**Supplied entries**
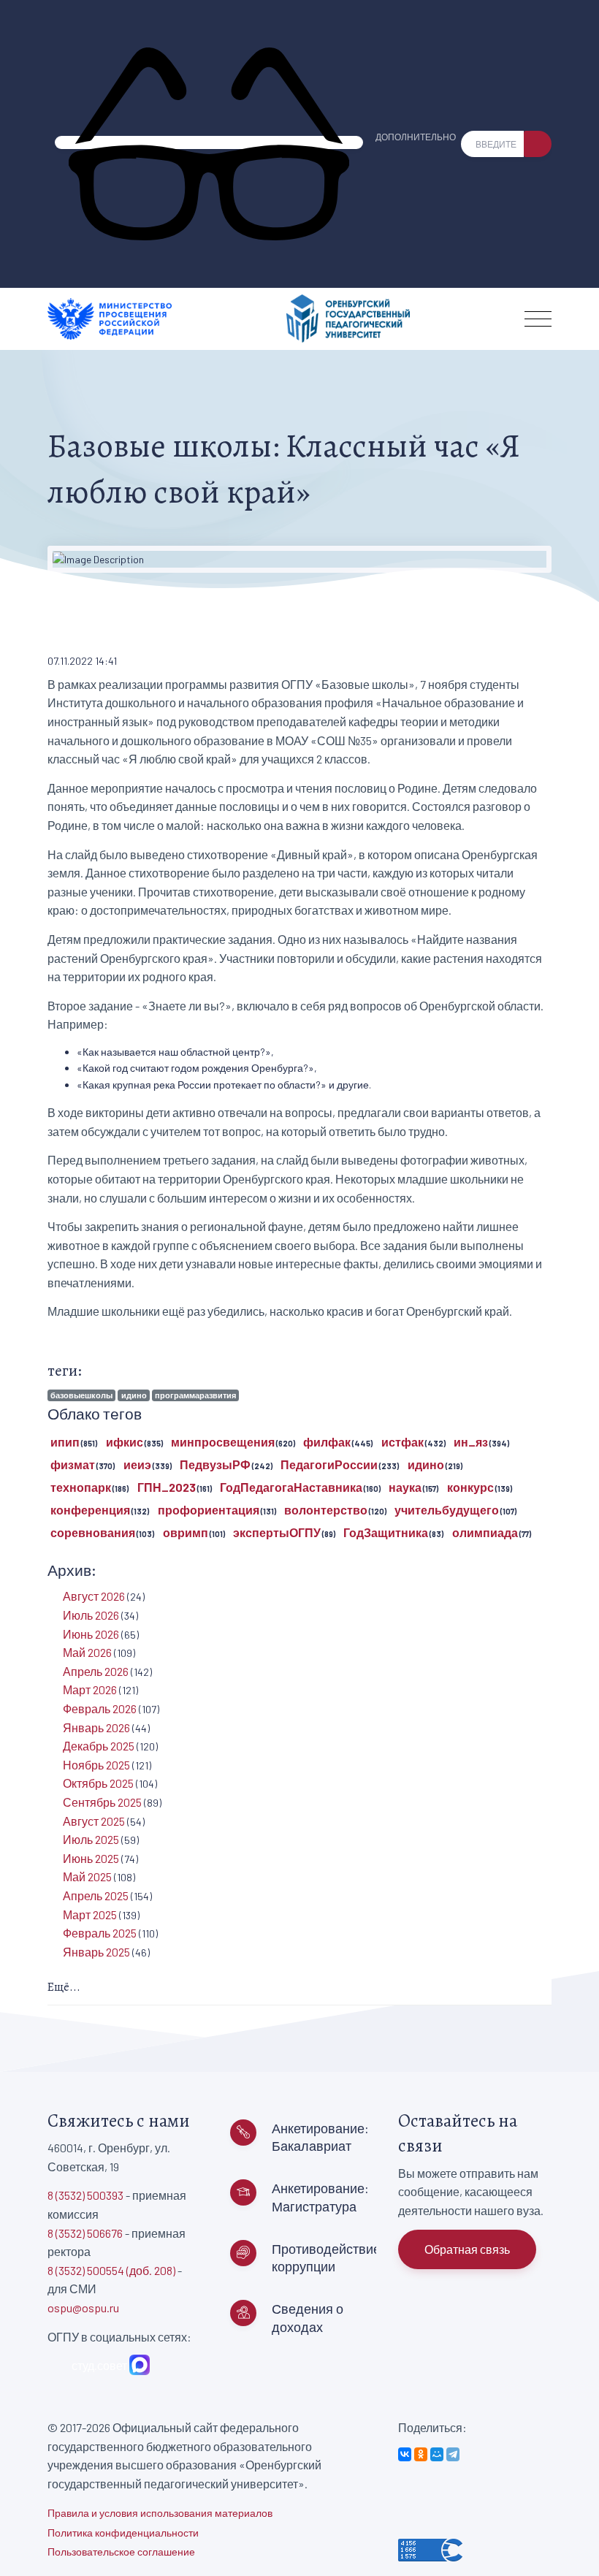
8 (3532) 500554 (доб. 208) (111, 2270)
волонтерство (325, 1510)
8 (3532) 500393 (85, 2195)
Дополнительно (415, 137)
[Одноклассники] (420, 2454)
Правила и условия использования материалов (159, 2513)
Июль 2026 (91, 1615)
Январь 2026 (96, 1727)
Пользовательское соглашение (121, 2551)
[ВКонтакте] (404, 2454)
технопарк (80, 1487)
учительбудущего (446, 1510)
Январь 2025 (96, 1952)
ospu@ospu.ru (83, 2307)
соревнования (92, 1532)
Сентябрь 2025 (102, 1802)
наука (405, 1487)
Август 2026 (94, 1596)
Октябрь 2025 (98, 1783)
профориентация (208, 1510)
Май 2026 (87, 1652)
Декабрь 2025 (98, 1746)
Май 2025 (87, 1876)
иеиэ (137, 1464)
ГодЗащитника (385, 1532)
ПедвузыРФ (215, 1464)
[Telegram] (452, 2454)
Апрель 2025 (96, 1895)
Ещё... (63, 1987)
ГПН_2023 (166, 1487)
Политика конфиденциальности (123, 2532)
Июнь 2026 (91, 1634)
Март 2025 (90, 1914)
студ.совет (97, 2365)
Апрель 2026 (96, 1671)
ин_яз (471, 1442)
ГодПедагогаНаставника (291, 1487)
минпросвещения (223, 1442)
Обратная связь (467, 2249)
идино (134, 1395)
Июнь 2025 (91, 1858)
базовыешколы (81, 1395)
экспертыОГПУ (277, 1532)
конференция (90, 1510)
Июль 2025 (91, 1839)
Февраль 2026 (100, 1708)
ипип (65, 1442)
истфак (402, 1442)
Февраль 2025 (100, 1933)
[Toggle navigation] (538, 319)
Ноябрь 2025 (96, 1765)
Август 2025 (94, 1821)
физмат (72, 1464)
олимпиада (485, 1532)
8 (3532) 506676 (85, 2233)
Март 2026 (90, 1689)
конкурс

**Activity**
When the line containing "ГодЗащитника (385, 1532)" is reached, return it and every later line through the end of the listing above, unaltered and alone.

**Response to the exercise**
ГодЗащитника (385, 1532)
ПедвузыРФ (215, 1464)
[Telegram] (452, 2454)
Апрель 2025 (96, 1895)
Ещё... (63, 1987)
ГПН_2023 (166, 1487)
Политика конфиденциальности (123, 2532)
Июнь 2026 (91, 1634)
Март 2025 (90, 1914)
студ.совет (97, 2365)
Апрель 2026 (96, 1671)
ин_яз (471, 1442)
ГодПедагогаНаставника (291, 1487)
минпросвещения (223, 1442)
Обратная связь (467, 2249)
идино (134, 1395)
Июнь 2025 (91, 1858)
базовыешколы (81, 1395)
экспертыОГПУ (277, 1532)
конференция (90, 1510)
Июль 2025 (91, 1839)
Февраль 2026 (100, 1708)
ипип (65, 1442)
истфак (402, 1442)
Февраль 2025 (100, 1933)
[Toggle navigation] (538, 319)
Ноябрь 2025 (96, 1765)
Август 2025 (94, 1821)
физмат (72, 1464)
олимпиада (485, 1532)
8 (3532) 506676 (85, 2233)
Март 2026 (90, 1689)
конкурс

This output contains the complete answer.